Well, I guess I could've just said hi instead of writing an essay, but it's also kind of a big thank you to this entire site for basically always being here, and an excellent wealth of knowledge all these years. It's good to be here.
 
Hi!

I'm new and that's established.

Paper back is so that I find mine, i.e. not be fooled. It may stay so.

Thanks!
 
So I'm pretty sure I was on here somewhere along the way,but between work and a crashed laptop I checked out! But back for all the good info,ideas,and things I don't need ! LOL!! I am mostly a collector with good intentions but have done some crude stock removable knives also. My latest purchase I need to really try out is a Darson Forge DFV-004! Thanks for letting me back in!!
 
Can I suggest "the rough ones". No your sunshine beautiful old. This come out of what I know and may have lost in about 30 years. Or 40, or..., it's not the thing really.
 
Hi. Joined because I was searching for info on one of my pocket knives. Was getting nowhere fast. I've a keen interest in knives, being a butcher means it's fairly central to my life. I use victorinox knives at work but am looking to move to caribou as they are a harder steel. I'm very much an oil stone fan, not keen on machines.
Daily I have 3 pocket knives, an opinel no9, an old Chinese made lock knife which actually holds a really good edge and my solingen, and it's this one I'm trying to find info on. How old it is etc. I've had it 30yrs. It's brutally sharp, quite short at under 3", can be thumb opened and the blade still sits snug, not loose at all. Overall it's about 5 1/2" and it curves from tip to heel. Can't work out how to post an image.
Hey all, I'm relatively new here. Fell down the rabbit hole after getting a sharpening stone for christmas. I got a couple small edc knives for the farm season, and I just bought a knife off the Knife Exchange for the first time (AD-10! Thanks Thomson95).
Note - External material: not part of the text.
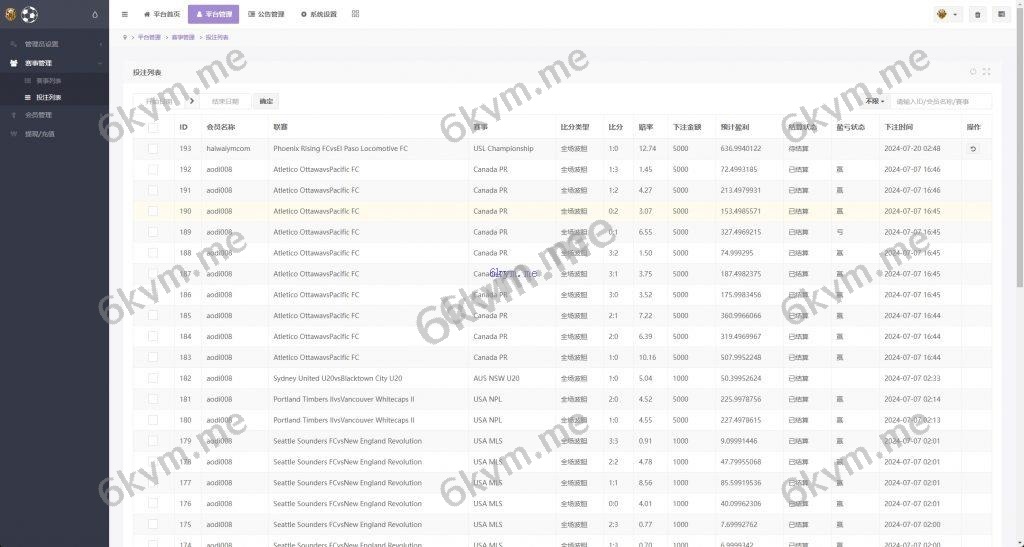Click the water drop theme icon
The width and height of the screenshot is (1024, 547).
click(x=95, y=14)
Curious about tristanw's mention of Caribou Knives. I checked them out and it looks like they make production style knives in s35vn! I don't see where to buy them though, does anyone know if they are they still being made? And where to buy them from the US...?
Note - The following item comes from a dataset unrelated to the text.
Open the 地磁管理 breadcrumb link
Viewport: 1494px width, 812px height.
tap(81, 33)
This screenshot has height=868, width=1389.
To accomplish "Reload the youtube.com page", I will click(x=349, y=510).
Are there alternative production style knives, for chicken boning in particular, made with good steel?

I found Warther Cutlery, this odd brand with no specs and a weird hammer pattern on all their knives, but they're all made with Magnacut (and no HRC).

Kizer just released a 4" Kwaiken fixed blade with Nitro V that might actually work well for my case (butchering 2000 birds a season), though I usually use a >5" blade.